*** Exercise data ***
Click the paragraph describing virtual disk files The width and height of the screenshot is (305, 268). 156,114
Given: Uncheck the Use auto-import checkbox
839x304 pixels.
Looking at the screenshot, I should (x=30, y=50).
***
*** Exercise data ***
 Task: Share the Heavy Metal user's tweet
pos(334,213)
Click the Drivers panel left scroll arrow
***
Please repeat the material from the line with "Task: Share the Heavy Metal user's tweet" up to and including the line with "Click the Drivers panel left scroll arrow", replacing "tweet" with "post" and leaving everything else unchanged.

◆ Solution for this exercise:
 Task: Share the Heavy Metal user's post
pos(334,213)
Click the Drivers panel left scroll arrow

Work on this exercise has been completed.